Copy out the lines of the entries without any change, starting at the line that contains "Screen dimensions: 1062x1148" and ending after the line that contains "point(1342,37)".

[Item-finding entries]

::::::

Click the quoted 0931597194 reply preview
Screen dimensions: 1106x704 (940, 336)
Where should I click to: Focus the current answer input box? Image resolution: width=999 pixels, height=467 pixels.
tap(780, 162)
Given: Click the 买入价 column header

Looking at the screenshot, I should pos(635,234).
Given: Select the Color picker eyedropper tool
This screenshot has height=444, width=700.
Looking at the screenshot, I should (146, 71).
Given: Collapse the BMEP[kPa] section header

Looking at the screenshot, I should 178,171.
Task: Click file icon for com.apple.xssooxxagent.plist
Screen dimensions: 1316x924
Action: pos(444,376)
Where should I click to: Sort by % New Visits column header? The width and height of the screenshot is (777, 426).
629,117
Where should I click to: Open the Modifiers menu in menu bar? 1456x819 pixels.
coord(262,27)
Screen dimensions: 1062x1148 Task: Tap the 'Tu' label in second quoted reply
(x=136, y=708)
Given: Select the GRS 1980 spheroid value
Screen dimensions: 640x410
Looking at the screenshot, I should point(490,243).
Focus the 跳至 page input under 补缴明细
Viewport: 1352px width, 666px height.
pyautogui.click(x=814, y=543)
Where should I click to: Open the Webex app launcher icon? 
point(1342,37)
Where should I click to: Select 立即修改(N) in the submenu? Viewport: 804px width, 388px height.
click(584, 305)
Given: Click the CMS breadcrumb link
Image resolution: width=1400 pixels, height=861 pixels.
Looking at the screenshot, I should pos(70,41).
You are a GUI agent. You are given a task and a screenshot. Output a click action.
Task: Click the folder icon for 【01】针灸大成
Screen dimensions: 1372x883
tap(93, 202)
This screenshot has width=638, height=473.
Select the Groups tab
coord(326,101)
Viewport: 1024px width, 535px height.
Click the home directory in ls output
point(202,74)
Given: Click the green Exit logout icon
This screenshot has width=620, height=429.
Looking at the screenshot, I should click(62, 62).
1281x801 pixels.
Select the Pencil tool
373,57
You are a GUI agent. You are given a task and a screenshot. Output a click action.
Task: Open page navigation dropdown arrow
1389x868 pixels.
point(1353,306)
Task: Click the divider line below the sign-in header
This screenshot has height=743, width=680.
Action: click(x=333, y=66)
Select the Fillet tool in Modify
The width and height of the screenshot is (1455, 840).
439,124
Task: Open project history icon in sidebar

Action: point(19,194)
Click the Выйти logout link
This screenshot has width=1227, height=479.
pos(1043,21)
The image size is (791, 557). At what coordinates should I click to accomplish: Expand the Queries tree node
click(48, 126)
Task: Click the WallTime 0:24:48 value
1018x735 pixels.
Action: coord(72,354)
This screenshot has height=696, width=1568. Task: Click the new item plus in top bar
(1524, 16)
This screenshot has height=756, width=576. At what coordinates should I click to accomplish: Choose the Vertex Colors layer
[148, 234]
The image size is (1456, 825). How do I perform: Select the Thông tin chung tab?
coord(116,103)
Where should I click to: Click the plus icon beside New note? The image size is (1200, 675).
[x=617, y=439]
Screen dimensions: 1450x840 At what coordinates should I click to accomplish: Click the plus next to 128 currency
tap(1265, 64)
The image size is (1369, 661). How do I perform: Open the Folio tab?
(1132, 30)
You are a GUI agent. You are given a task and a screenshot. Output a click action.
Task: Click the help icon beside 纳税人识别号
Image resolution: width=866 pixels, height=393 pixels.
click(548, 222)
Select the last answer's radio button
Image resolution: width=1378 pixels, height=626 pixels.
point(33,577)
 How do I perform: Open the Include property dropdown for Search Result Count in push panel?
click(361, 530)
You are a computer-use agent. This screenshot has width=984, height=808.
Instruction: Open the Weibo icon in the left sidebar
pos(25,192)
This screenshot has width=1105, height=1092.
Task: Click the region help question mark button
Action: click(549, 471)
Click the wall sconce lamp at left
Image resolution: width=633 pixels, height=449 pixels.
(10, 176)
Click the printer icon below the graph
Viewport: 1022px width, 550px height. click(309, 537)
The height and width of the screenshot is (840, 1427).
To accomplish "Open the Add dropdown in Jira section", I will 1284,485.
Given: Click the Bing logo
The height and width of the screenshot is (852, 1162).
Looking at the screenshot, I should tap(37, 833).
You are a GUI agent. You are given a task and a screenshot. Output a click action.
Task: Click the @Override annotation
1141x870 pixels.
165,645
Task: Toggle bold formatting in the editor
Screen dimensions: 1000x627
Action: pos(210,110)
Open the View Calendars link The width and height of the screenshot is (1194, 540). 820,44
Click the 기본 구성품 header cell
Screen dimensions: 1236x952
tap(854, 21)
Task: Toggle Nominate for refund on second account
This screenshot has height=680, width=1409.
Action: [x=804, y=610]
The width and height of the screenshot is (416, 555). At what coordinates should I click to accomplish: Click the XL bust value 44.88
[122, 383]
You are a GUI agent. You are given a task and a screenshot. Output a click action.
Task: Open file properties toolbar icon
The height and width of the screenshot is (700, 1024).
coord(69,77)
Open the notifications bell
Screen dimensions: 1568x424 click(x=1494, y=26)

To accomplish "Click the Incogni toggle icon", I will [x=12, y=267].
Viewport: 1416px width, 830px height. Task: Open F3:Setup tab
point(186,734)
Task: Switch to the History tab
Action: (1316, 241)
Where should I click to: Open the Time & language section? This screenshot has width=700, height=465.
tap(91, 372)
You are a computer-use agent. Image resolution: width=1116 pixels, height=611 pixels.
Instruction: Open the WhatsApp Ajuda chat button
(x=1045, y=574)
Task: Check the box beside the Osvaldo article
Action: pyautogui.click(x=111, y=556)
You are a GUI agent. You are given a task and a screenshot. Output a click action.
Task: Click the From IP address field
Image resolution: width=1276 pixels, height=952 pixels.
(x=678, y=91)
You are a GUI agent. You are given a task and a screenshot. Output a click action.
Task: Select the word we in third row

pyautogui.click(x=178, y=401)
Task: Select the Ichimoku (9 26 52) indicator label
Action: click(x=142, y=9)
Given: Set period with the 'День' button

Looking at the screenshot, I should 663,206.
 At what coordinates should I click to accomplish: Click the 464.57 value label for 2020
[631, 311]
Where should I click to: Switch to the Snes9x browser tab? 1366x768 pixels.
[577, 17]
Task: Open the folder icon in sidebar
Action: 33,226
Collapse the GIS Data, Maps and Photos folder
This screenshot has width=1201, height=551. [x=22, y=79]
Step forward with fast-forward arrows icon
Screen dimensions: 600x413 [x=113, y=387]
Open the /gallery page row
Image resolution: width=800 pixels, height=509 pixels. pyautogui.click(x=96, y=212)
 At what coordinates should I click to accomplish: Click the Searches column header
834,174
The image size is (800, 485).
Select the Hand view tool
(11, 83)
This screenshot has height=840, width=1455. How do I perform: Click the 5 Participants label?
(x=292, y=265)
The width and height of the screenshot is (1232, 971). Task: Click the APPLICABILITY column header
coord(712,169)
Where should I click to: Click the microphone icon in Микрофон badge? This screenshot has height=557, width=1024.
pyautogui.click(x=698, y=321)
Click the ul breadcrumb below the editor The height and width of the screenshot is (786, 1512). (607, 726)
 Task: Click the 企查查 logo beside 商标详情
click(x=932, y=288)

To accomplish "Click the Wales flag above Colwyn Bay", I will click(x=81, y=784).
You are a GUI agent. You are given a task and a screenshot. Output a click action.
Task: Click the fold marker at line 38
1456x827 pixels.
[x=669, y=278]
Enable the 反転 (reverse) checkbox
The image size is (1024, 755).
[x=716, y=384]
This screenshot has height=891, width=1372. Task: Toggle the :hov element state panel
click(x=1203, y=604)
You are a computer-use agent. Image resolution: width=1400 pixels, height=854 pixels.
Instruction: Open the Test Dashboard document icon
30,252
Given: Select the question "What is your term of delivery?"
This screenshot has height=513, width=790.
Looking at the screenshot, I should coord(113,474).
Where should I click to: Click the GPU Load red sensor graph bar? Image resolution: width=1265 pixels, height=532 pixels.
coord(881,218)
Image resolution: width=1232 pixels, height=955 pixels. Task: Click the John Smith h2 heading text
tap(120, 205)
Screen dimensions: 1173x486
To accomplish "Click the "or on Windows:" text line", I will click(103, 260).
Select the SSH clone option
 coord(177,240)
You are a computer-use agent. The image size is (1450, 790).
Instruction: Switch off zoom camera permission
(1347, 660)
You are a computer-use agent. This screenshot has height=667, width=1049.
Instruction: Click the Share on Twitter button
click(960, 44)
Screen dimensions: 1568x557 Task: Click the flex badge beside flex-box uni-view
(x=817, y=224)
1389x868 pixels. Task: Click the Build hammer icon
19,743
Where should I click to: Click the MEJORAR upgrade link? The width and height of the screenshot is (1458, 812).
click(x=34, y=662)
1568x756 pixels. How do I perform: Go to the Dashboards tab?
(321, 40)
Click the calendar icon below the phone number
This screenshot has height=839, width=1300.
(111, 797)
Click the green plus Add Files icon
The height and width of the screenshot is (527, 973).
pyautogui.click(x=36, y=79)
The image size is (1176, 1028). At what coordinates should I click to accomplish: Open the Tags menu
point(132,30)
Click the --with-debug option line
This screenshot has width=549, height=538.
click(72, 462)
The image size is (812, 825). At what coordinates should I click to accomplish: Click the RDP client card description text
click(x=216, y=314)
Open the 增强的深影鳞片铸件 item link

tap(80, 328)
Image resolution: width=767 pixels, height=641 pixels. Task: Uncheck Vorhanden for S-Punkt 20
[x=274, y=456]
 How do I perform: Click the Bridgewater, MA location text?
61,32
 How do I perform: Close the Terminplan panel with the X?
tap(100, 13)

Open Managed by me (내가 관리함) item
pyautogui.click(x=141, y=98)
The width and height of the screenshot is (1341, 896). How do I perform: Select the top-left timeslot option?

::::::

**Correct response**
Screen dimensions: 1062x1148 Task: Tap the 'Tu' label in second quoted reply
(x=136, y=708)
Given: Select the GRS 1980 spheroid value
Screen dimensions: 640x410
Looking at the screenshot, I should point(490,243).
Focus the 跳至 page input under 补缴明细
Viewport: 1352px width, 666px height.
pyautogui.click(x=814, y=543)
Where should I click to: Open the Webex app launcher icon? 
point(1342,37)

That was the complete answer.